Abstract

The primate posterior parietal cortex (PPC) plays an important role in representing and recalling spatial relationships and in the ability to orient visual attention. This is evidenced by the parietal activation observed in brain imaging experiments performed during visuo- spatial tasks, and by the contralateral neglect syndrome that often accompanies parietal lesions. Individual neurons in monkey parietal cortex respond vigorously to the appearance of single, behaviorally relevant stimuli, but little is known about how they respond to more complex visual displays. The current experiments addressed this issue by recording activity from single neurons in area 7a of the PPC in monkeys performing a spatial version of a match-to-sample task. The task required them to locate salient stimuli in multiple-stimulus displays and release a lever after a subsequent stimulus appeared at the same location.

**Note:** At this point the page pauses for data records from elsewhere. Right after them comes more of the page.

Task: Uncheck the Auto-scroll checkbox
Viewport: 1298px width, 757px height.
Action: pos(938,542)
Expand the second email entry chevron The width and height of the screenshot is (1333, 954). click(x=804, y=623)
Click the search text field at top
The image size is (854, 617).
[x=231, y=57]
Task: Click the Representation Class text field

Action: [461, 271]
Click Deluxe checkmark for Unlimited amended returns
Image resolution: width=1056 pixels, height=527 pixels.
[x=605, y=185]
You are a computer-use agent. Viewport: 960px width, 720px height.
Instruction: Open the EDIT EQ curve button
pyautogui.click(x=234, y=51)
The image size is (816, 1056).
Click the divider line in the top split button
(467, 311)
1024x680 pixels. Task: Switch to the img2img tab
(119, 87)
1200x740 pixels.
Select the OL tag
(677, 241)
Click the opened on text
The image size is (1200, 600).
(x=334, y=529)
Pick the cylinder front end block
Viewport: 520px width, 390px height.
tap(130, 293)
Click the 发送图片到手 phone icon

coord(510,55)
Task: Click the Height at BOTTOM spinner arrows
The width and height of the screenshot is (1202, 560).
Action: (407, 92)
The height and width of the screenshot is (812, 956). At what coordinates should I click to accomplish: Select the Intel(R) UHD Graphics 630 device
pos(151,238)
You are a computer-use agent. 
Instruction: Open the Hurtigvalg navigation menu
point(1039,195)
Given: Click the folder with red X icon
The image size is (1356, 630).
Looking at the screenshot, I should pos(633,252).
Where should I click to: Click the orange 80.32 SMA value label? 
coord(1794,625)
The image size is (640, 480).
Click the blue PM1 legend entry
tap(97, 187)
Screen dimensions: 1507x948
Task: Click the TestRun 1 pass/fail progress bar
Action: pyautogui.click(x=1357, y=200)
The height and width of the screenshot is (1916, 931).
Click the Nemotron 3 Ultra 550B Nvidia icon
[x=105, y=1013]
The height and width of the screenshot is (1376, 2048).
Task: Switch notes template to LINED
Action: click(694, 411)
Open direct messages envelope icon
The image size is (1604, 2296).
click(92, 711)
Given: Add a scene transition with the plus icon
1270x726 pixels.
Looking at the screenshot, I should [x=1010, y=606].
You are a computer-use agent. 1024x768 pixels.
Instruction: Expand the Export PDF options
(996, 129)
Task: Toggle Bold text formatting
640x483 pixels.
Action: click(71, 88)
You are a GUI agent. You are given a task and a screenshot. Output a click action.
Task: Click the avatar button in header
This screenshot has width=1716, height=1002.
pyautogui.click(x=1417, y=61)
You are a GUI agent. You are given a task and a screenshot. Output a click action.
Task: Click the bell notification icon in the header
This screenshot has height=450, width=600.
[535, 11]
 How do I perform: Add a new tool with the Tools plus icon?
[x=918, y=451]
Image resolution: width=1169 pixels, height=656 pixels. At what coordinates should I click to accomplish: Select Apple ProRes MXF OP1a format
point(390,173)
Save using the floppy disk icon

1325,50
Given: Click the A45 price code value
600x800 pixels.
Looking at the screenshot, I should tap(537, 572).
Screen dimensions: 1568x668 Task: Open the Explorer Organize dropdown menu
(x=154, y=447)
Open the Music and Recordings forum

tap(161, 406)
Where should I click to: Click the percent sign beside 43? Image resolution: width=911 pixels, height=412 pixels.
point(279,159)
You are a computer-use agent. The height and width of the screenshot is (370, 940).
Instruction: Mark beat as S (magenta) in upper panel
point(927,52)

Neurons responded preferentially to the appearance of salient stimuli inside their receptive fields. The presence of multiple stimuli did not affect appreciably the spatial tuning of responses in the majority of neurons or the population code for the location of the salient stimulus. Responses to salient stimuli could be distinguished from background stimuli approximately 100 ms after the onset of the cue. These results suggest that area 7a neurons represent the location of the stimulus attracting the animal's attention and can provide the spatial information required for directing attention to a salient stimulus in a complex scene.